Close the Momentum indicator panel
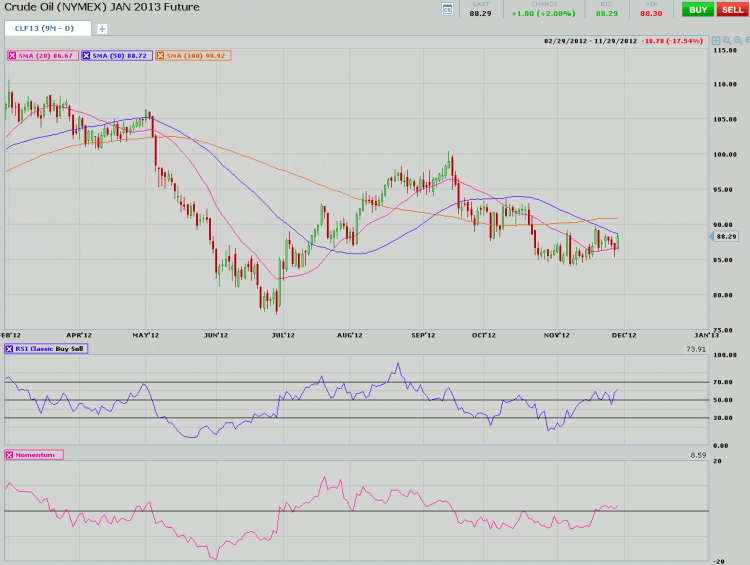This screenshot has height=565, width=750. 11,455
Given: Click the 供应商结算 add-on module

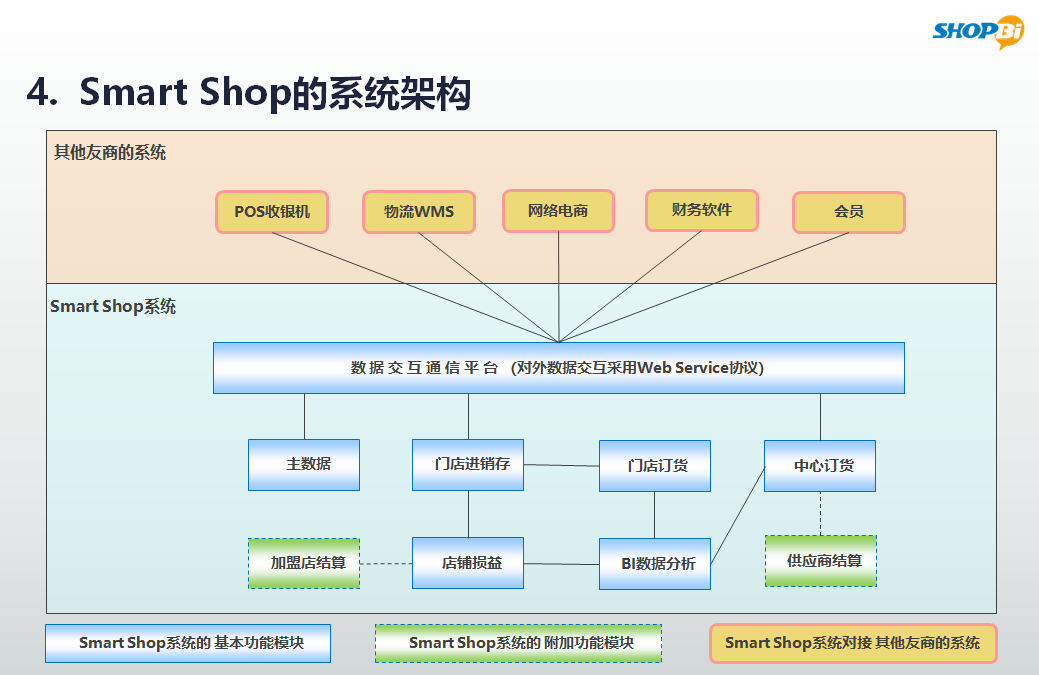Looking at the screenshot, I should (820, 561).
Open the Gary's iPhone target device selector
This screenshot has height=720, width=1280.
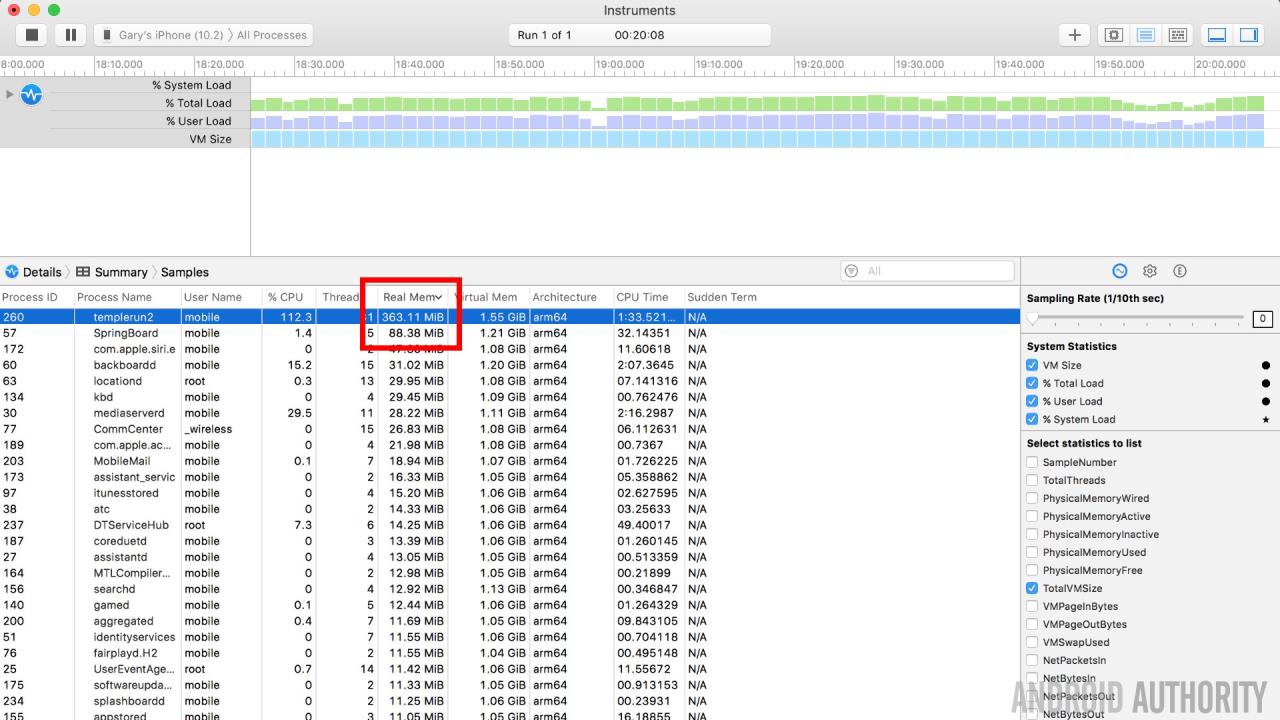click(x=168, y=35)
____________________
**Work instructions**
All of the entries, apart from the pictures, must be returned exactly.

**Solution to this task**
Close the Momentum indicator panel
This screenshot has height=565, width=750. 11,455
Given: Click the 供应商结算 add-on module

Looking at the screenshot, I should (820, 561).
Open the Gary's iPhone target device selector
This screenshot has height=720, width=1280.
click(x=168, y=35)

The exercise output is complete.